What is therapy “supposed” to feel like?
A lot of people come to therapy wondering if they’re doing it “right.” There’s such a strong cultural push toward therapy these days—at times, there’s even shaming toward people who don’t go.
But the truth is, a person’s decision to come to therapy is deeply personal. Even people who have been in therapy for years still find themselves wondering:
How do I know if therapy is actually working?
What if I don’t know what to talk about?
Is it supposed to feel awkward?
Is this therapist actually the right fit?
Therapists themselves question the process from time to time. We’re human. We think about what we could have said differently, whether we missed something important, or how we showed up in the room that day.
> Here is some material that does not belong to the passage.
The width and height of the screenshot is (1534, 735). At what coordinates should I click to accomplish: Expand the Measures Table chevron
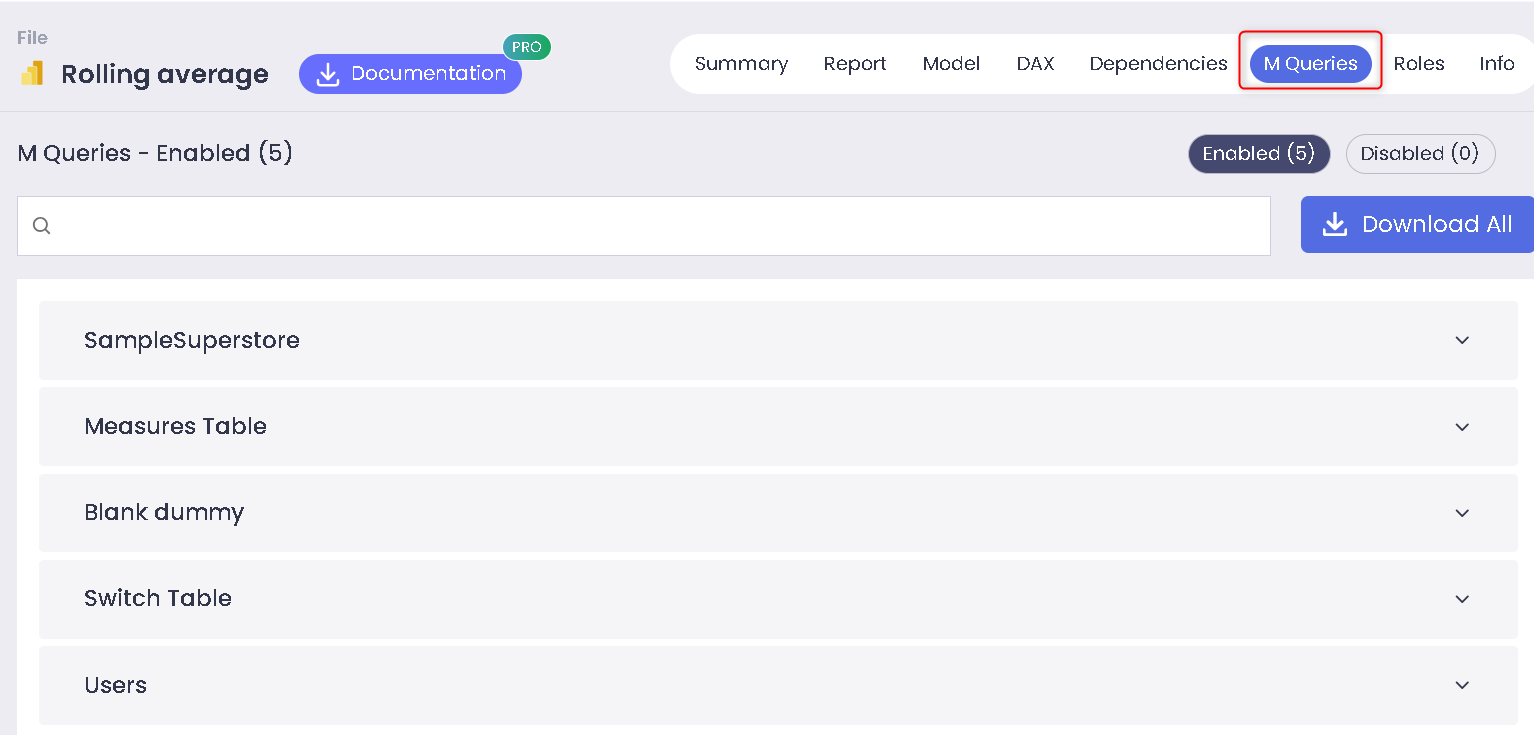pos(1462,427)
And yet, that humanity is part of what makes therapy work.
I joke with clients often that if we marketed the messy parts of healing it probably wouldn’t be great for business (whoops).
In many ways, going to therapy is a commitment to sitting with yourself. We all know that if we wanted new breathing exercises or communication tips, we could find answers in seconds. What makes therapy different is that it doesn’t provide quick answers—it asks you to slow down. You enter a relationship with a real human being, and you say the quieter parts out loud.
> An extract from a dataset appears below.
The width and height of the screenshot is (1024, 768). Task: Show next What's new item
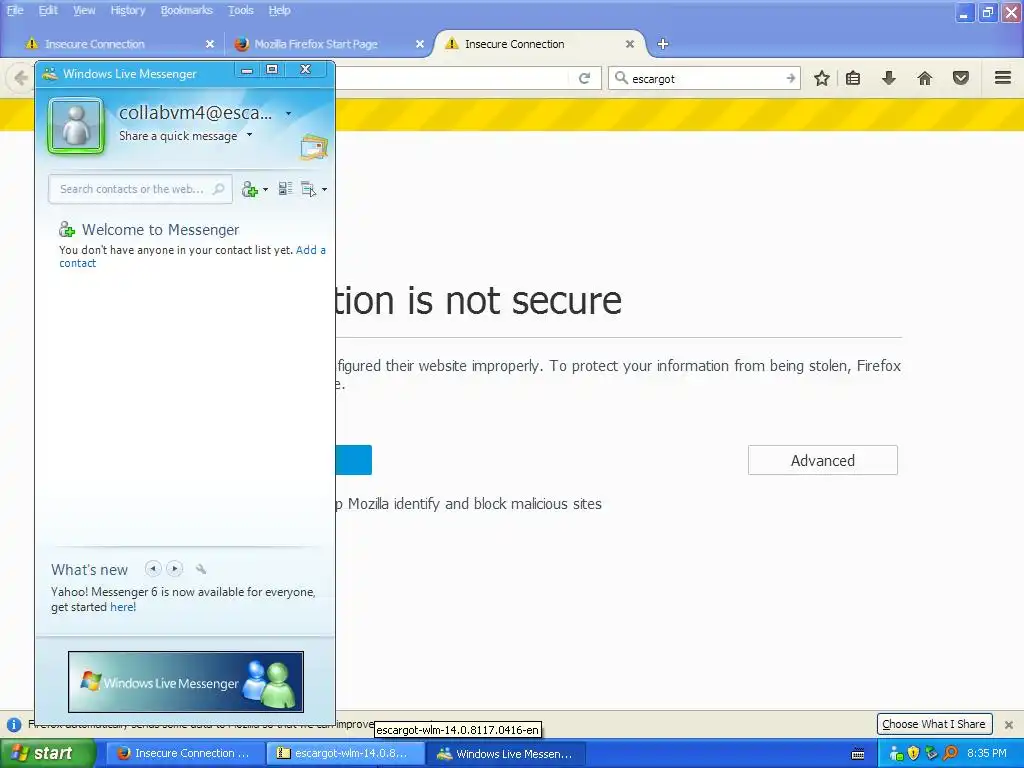tap(174, 569)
Often, when I’m in session, I imagine myself sitting on the same side of the table as my client, looking at a puzzle. It’s not my job to fix the person, but to be with them while we make sense of the problem together.
The things you feel in the room matter—and my recommendation is that you name them. I’ve heard the therapeutic relationship described as a kind of dress rehearsal: suggesting that the feelings that arise in the therapy often mirror what shows up in your relationships outside of it. The difference is, in therapy, there’s space to pause and talk about it in real time.
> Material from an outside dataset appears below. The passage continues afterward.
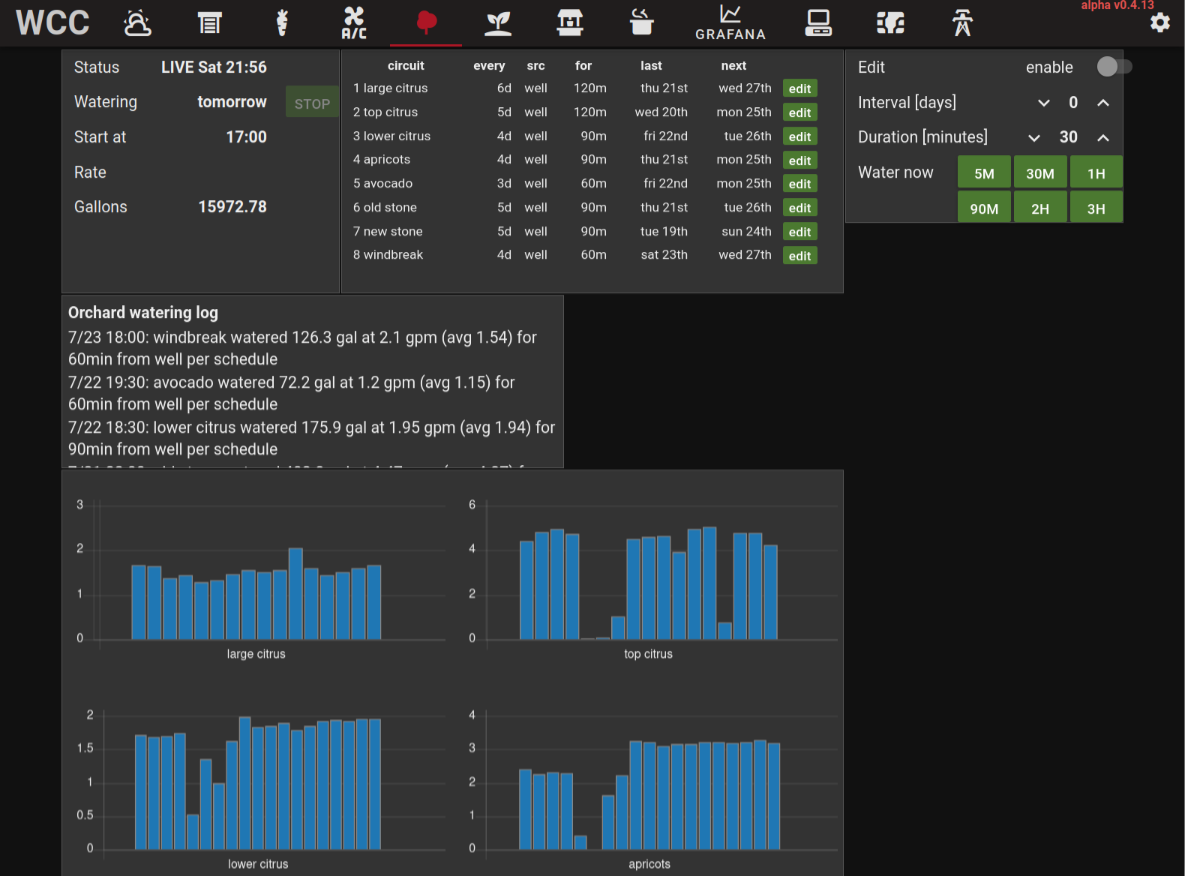
Task: Edit the avocado circuit schedule
Action: coord(799,184)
Do you feel pressure to say the right thing in session? Say that.
Do you notice your mind goes foggy when emotions come up, or that you feel numb? Tell your provider what’s happening.
Do you worry about being judged? Or feel like you’re somehow “tricking” your therapist into thinking you’re a good person?
Do you feel ashamed when you’re not making progress—like you’re letting your therapist down?
All of these experiences are normal. And taking the time to sit with them may be more important than the case study you’ve already done on yourself in your head.
Therapy isn’t a practice of diagnosing and solving. I rarely find that a lack of “knowing” is the problem. Most people already have a sense of what’s hurting, and often even where it comes from. It’s the getting unstuck that’s hard.
If you’ve ever used one of those Chinese finger traps, you know that the harder you pull, the more stuck you become. But when you move your fingers toward each other—when you slow down and move closer to the very thing you’re trying to escape—you create space to get free. Therapy can feel like that. It asks for stillness, uncertainty, and a willingness to move toward what you’d rather avoid.
So what is therapy “supposed” to feel like?
There’s no single answer. But often, it looks like being willing to enter the room honestly—to feel safe enough with a provider that you can slow down and be with yourself in a different way. For every time you’ve had to push your feelings aside, pretend everything is fine, or carry the belief that your emotions are “too much,” therapy offers a different kind of experience.
If you’re worried about doing therapy “right,” I’d start by asking yourself these questions: Am I willing to be honest with myself about what’s hurting, and can I find a way to name those experiences out loud? And, is the therapist I’ve found someone who I believe I can trust—do I feel seen, heard and not judged?
The rest doesn’t have to be figured out all at once. Trust yourself to meet the moment when it comes, and make changes if you need to—allowing yourself to be present and vulnerable within that experience is all part of the process.